Start Extracted information

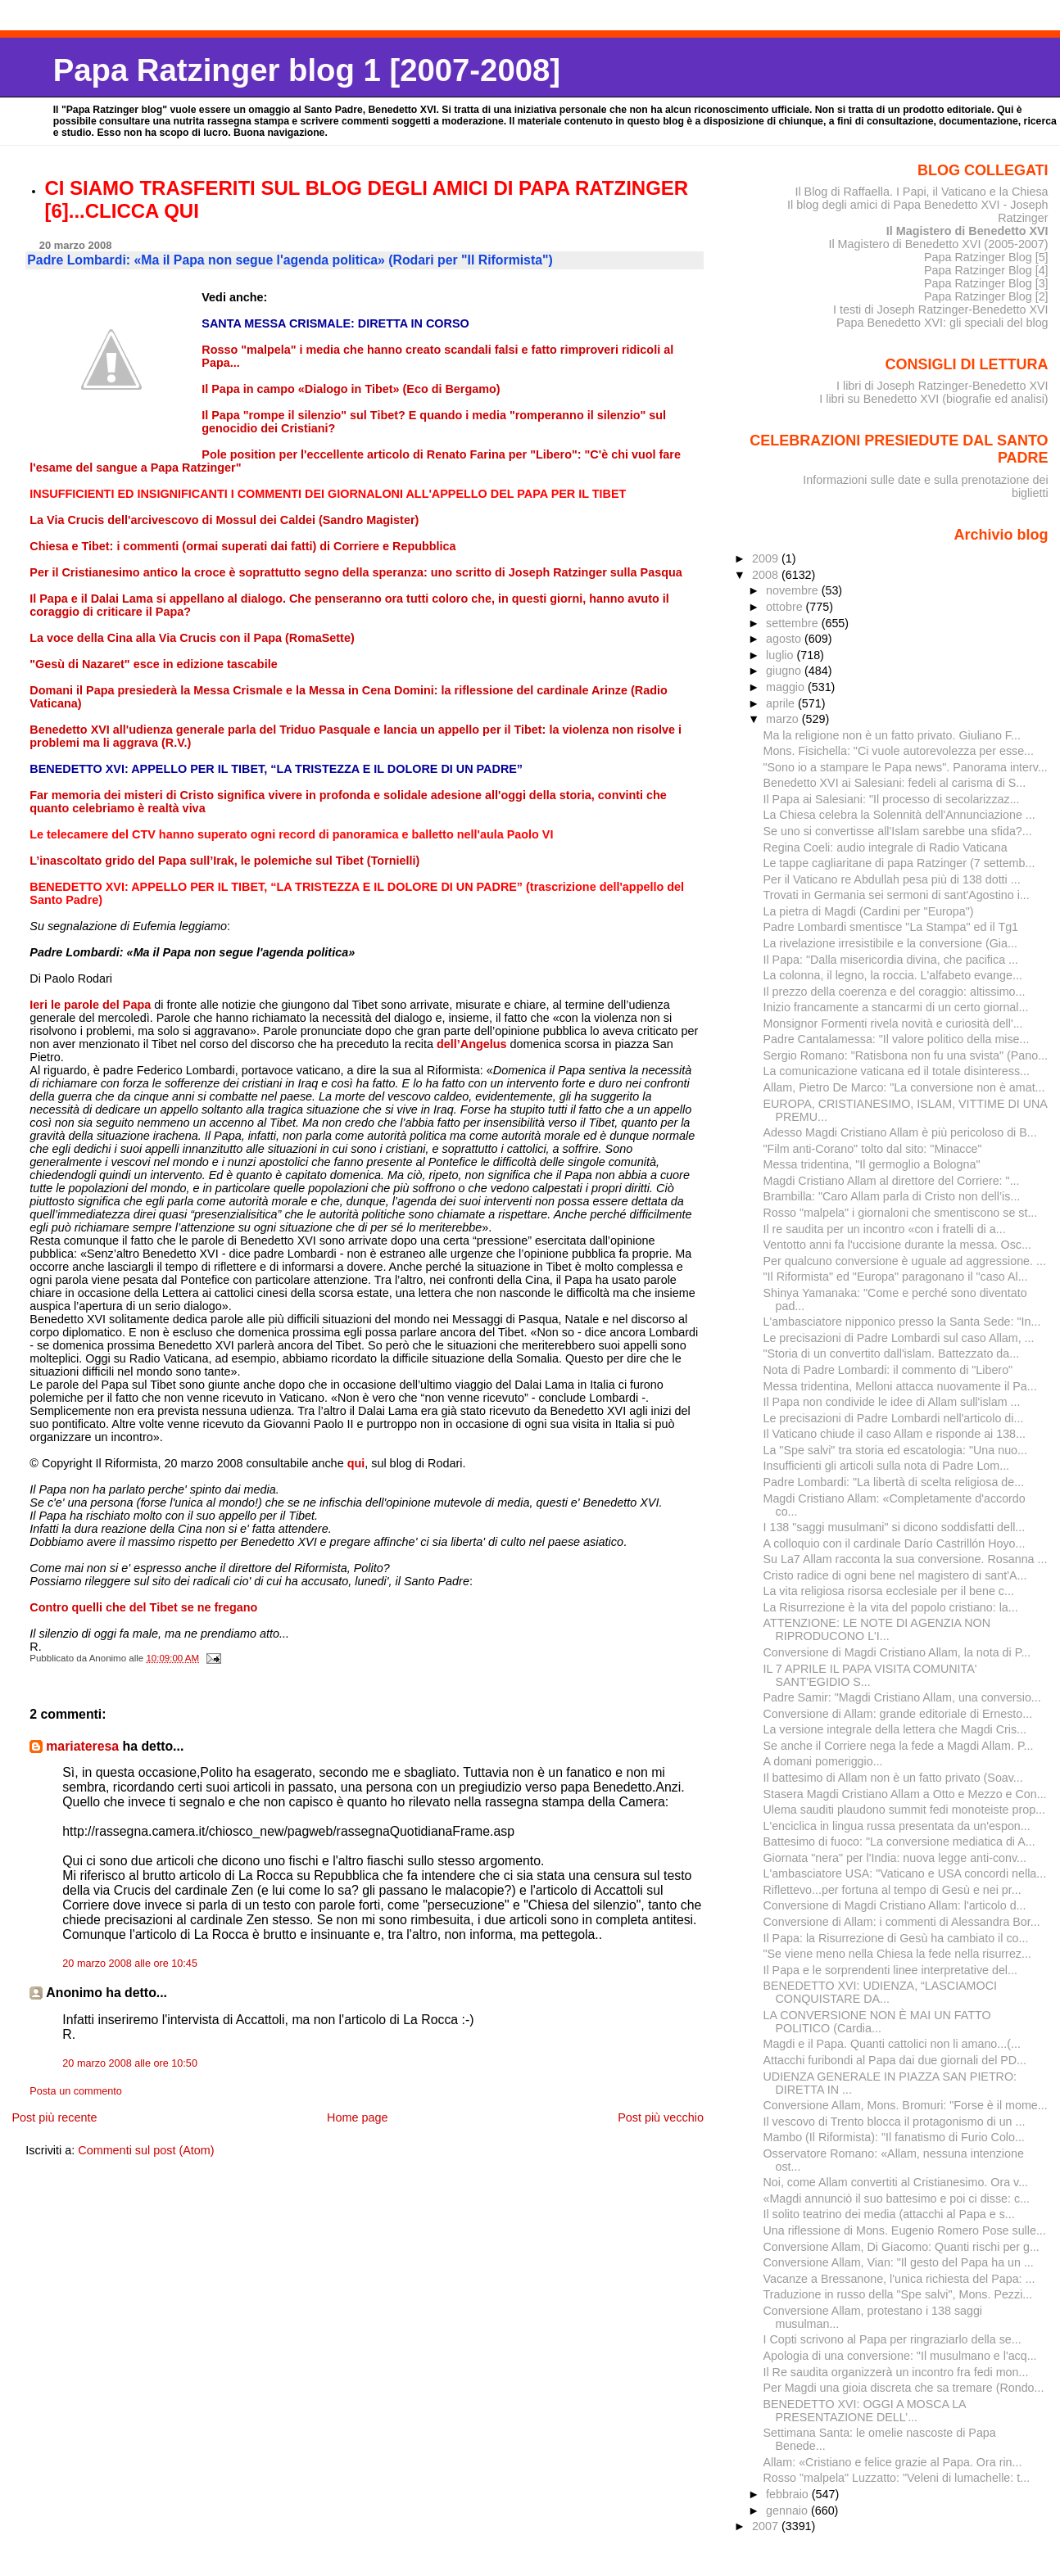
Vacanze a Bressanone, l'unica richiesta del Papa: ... (899, 2278)
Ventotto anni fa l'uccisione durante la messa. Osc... (897, 1244)
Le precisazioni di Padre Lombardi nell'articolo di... (893, 1418)
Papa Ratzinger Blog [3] (986, 283)
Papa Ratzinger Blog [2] (986, 296)
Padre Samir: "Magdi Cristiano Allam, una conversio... (902, 1697)
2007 (766, 2526)
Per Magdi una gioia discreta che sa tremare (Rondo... (903, 2387)
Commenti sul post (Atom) (146, 2150)
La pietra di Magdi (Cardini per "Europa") (868, 911)
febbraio (789, 2494)
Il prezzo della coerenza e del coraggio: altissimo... (894, 991)
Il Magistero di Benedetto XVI (967, 230)
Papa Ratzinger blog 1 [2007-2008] (306, 70)
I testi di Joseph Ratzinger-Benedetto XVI (941, 309)
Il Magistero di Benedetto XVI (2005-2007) (938, 244)
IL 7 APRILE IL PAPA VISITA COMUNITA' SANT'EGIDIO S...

End Extracted information

## Exercise details
Copy every one of the records above word for word, but leave out the pictures.

## Written reply
Vacanze a Bressanone, l'unica richiesta del Papa: ... (899, 2278)
Ventotto anni fa l'uccisione durante la messa. Osc... (897, 1244)
Le precisazioni di Padre Lombardi nell'articolo di... (893, 1418)
Papa Ratzinger Blog [3] (986, 283)
Papa Ratzinger Blog [2] (986, 296)
Padre Samir: "Magdi Cristiano Allam, una conversio... (902, 1697)
2007 (766, 2526)
Per Magdi una gioia discreta che sa tremare (Rondo... (903, 2387)
Commenti sul post (Atom) (146, 2150)
La pietra di Magdi (Cardini per "Europa") (868, 911)
febbraio (789, 2494)
Il prezzo della coerenza e del coraggio: altissimo... (894, 991)
Il Magistero di Benedetto XVI (967, 230)
Papa Ratzinger blog 1 [2007-2008] (306, 70)
I testi di Joseph Ratzinger-Benedetto XVI (941, 309)
Il Magistero di Benedetto XVI (2005-2007) (938, 244)
IL 7 APRILE IL PAPA VISITA COMUNITA' SANT'EGIDIO S...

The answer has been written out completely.